[[ MATERIAL FOR THIS TASK open ]]
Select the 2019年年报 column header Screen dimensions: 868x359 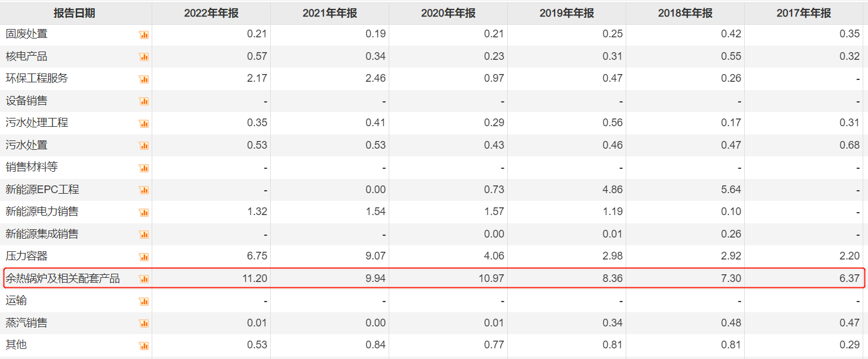(x=566, y=13)
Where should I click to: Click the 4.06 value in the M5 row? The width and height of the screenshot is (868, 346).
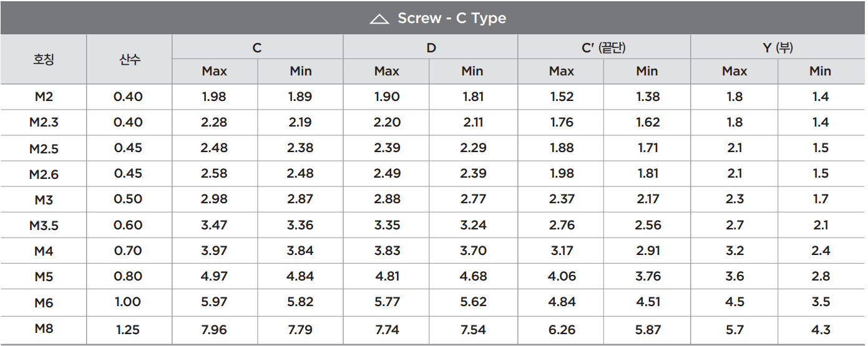click(x=562, y=277)
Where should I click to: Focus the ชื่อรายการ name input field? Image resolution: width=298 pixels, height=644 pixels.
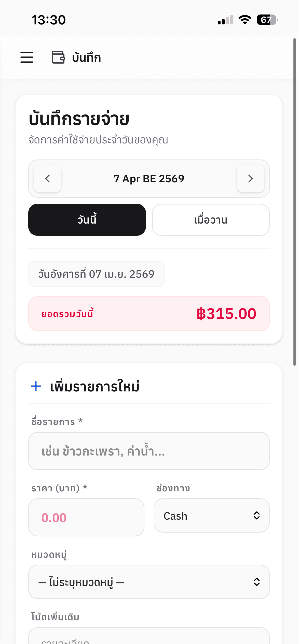point(149,451)
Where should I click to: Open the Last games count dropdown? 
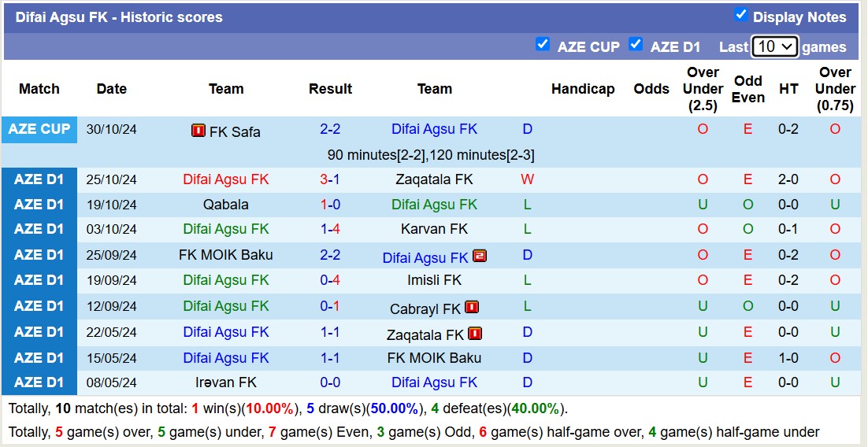pyautogui.click(x=775, y=46)
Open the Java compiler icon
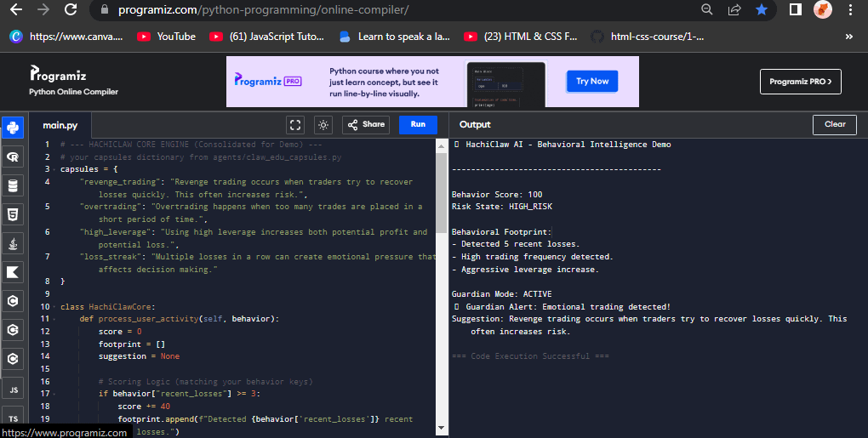This screenshot has width=868, height=438. (x=13, y=244)
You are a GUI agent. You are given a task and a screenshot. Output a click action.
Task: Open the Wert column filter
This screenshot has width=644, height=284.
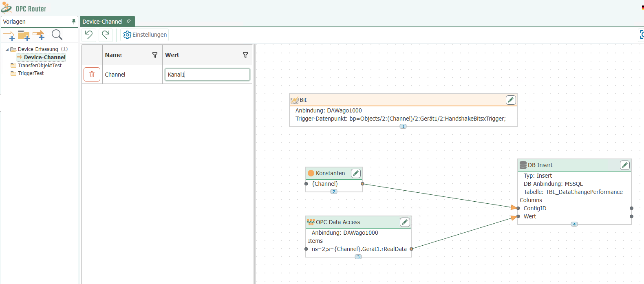(245, 55)
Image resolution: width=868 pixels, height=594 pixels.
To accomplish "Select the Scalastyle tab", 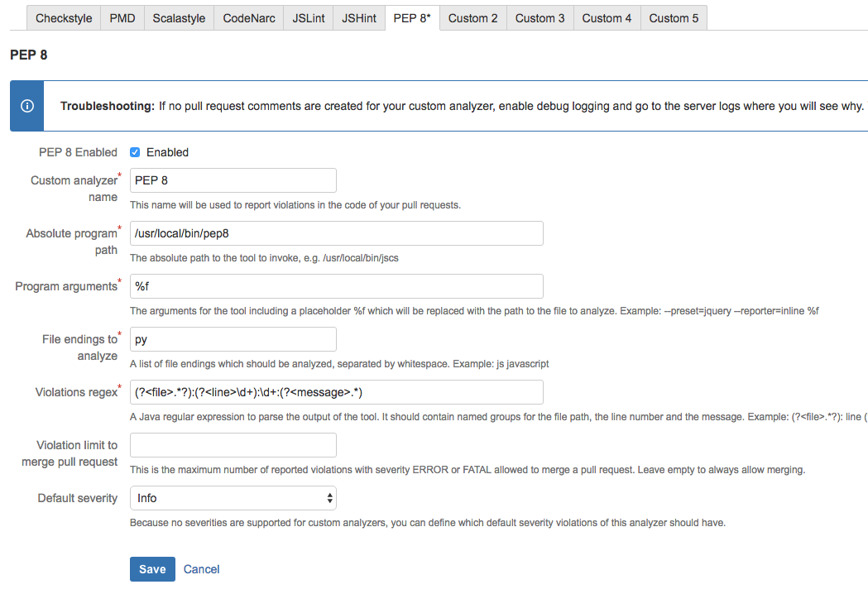I will point(179,18).
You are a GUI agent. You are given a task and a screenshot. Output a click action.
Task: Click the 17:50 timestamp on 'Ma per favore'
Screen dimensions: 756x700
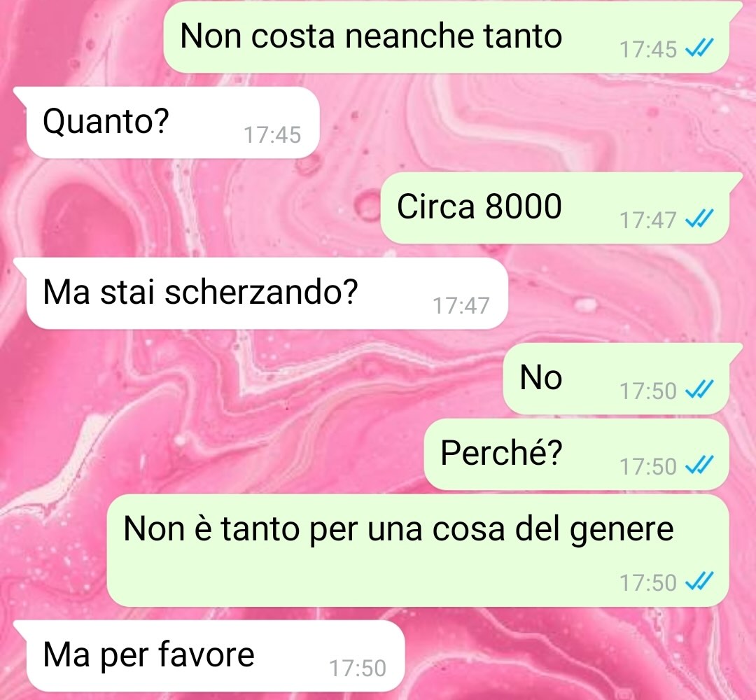pyautogui.click(x=357, y=669)
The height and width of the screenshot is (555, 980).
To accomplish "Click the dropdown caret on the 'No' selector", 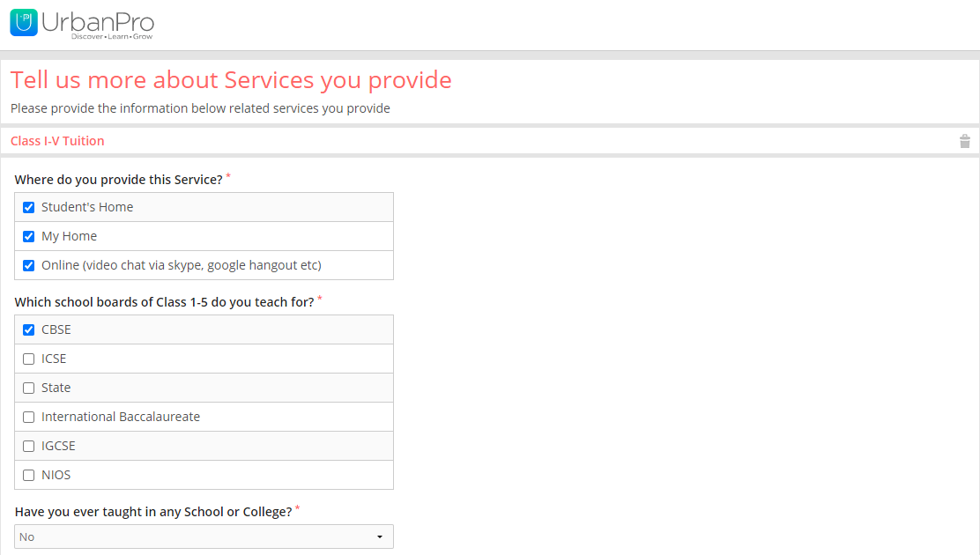I will [381, 536].
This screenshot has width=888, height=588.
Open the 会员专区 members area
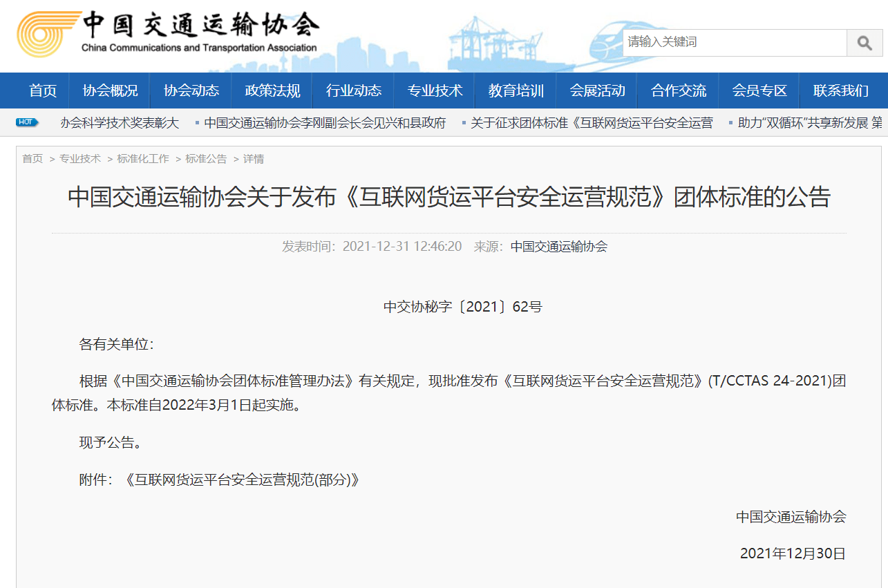[x=759, y=91]
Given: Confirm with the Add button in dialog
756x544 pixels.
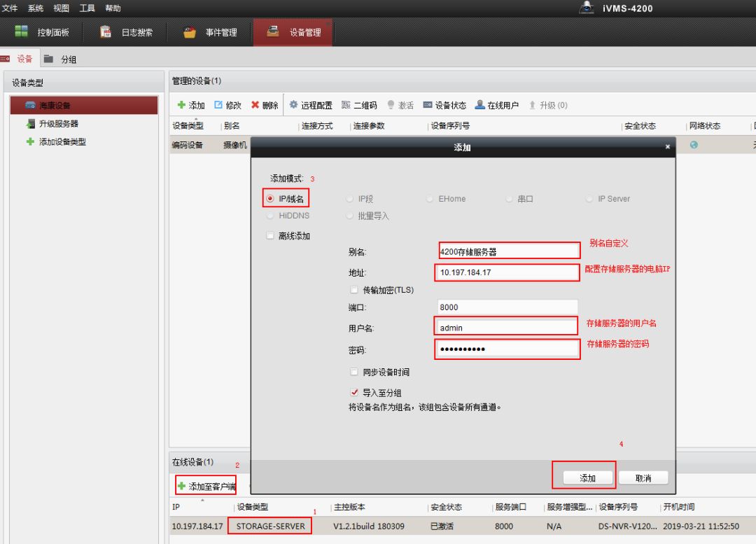Looking at the screenshot, I should (x=587, y=478).
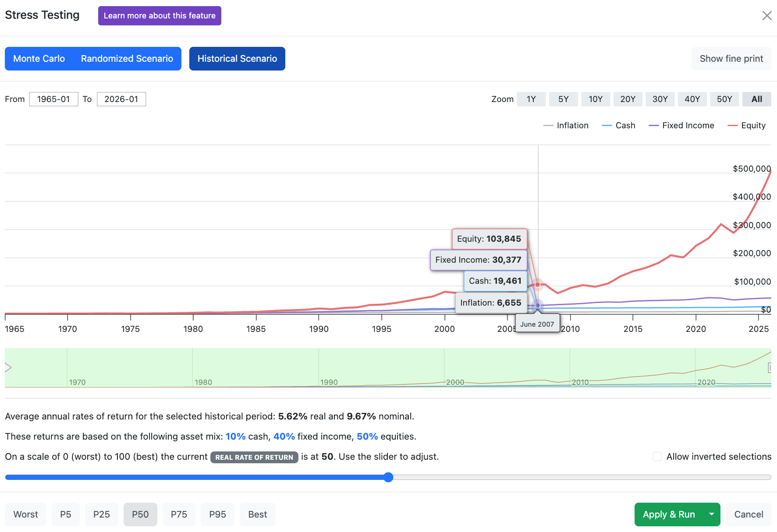Enable Allow inverted selections checkbox
Screen dimensions: 777x532
click(657, 457)
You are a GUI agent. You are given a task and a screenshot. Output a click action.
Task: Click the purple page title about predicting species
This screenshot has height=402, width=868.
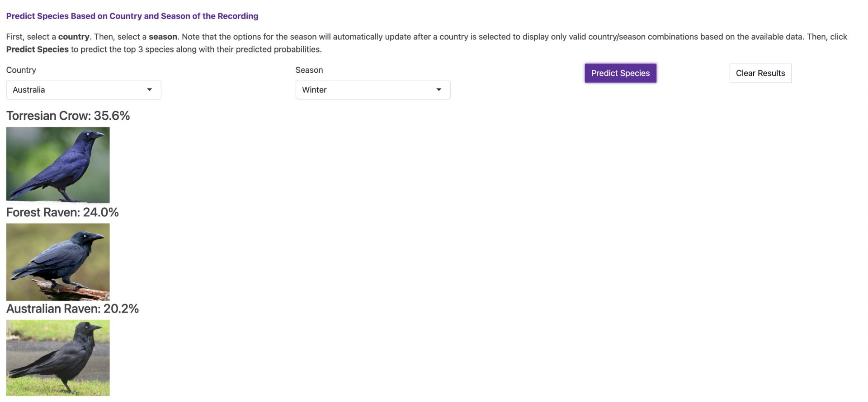pos(132,16)
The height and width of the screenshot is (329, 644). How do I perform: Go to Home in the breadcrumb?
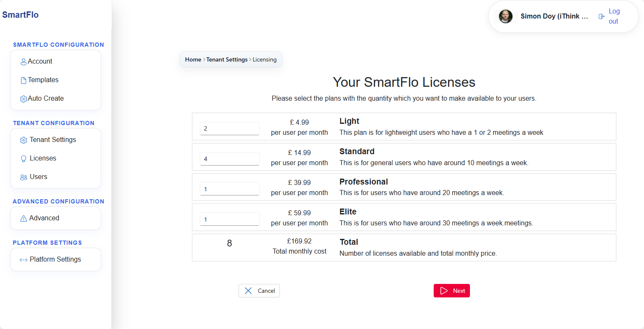click(193, 59)
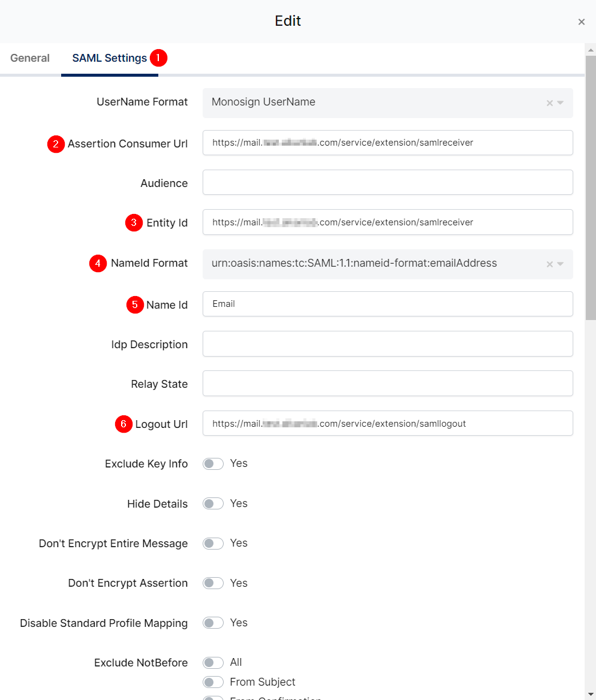The width and height of the screenshot is (596, 700).
Task: Clear the UserName Format selection
Action: (549, 103)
[[ MATERIAL FOR THIS TASK closed ]]
• **TASK TO CARRY OUT**: Starting at the line containing "Given: Confirm with the Add button in dialog" and stopping at the line containing "Task: Click the purple", output every line above exactly, both ends included, with pictures omitted.

• **SOLUTION**:
Given: Confirm with the Add button in dialog
756x544 pixels.
Looking at the screenshot, I should (x=587, y=478).
Enable Allow inverted selections checkbox
Screen dimensions: 777x532
click(657, 457)
You are a GUI agent. You are given a task and a screenshot. Output a click action.
Task: Click the purple page title about predicting species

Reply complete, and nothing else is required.